### LATIHAN SINGKAT 1
Jawablah berdasarkan teks tentang pengalaman mengampuni:
(a) Tentang hal apa penulis menyatakan akan bersaksi?
(b) Dengan istilah apa keluarga yang berantakan lebih dikenal?
(c) Siapa yang belum pernah ditemui penulis sejak lahir hingga hari ini?
### LATIHAN SINGKAT 2
Salin kembali dengan persis bagian teks tentang pengalaman mengampuni di antara "Saya sebagai penulis" dan "tanpa keluarga inti.", termasuk kedua bagian itu.

### TEKS YANG DIBERIKAN
▼▼▼
PENGALAMANKU DALAM MENGAMPUNI

            Dari apa yang sudah dipaparkan di atas, maka saya akan bersaksi tentang kehidupanku dalam hal mengampuni.

Latar belakang kehidupan  

            Saya sebagai penulis dari makalah ini adalah seorang yang bersal dari latar belakang keluarga yang berantakan atau lebih dikenal dengan broken home. Ketika saya kecil, mama saya meninggalkan saya untuk selamanya. saya tidak tahu dengan pasti saya berumur berapa ketika mama meninggal dunia tetapi saya masih ingat ketika mama meninggal di depan mata saya. Sejak saya lahir hingga sampai hari ini saya belum ketemu dengan bapak kandung saya. saya merupakan anak tunggal dari mama saya, sehingga saya hidup seorang diri di dunia ini dalam menjalani kehidupan tanpa keluarga inti.
▲▲▲
### DATA YANG DIBERIKAN
▼▼▼
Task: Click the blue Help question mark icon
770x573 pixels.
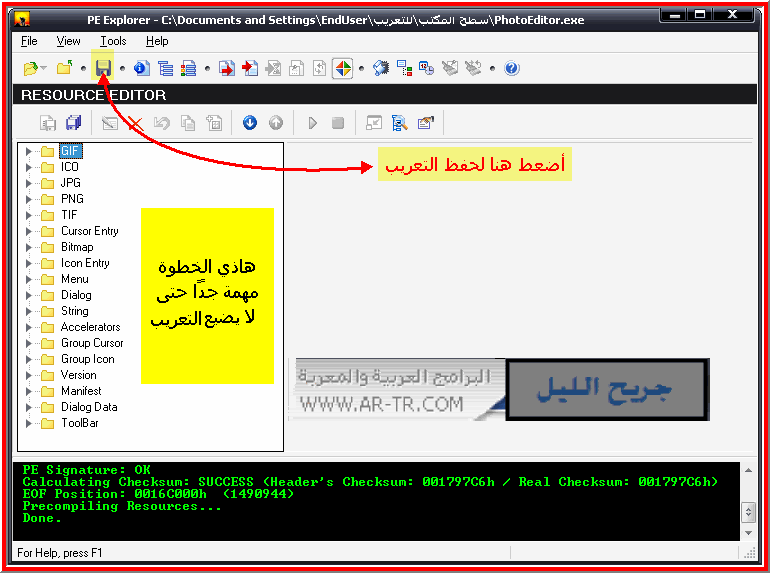Action: point(512,68)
▲▲▲
### JAWABAN BENAR 1
(a) Tentang kehidupannya dalam hal mengampuni.
(b) Broken home.
(c) Bapak kandungnya.

### JAWABAN BENAR 2
Saya sebagai penulis dari makalah ini adalah seorang yang bersal dari latar belakang keluarga yang berantakan atau lebih dikenal dengan broken home. Ketika saya kecil, mama saya meninggalkan saya untuk selamanya. saya tidak tahu dengan pasti saya berumur berapa ketika mama meninggal dunia tetapi saya masih ingat ketika mama meninggal di depan mata saya. Sejak saya lahir hingga sampai hari ini saya belum ketemu dengan bapak kandung saya. saya merupakan anak tunggal dari mama saya, sehingga saya hidup seorang diri di dunia ini dalam menjalani kehidupan tanpa keluarga inti.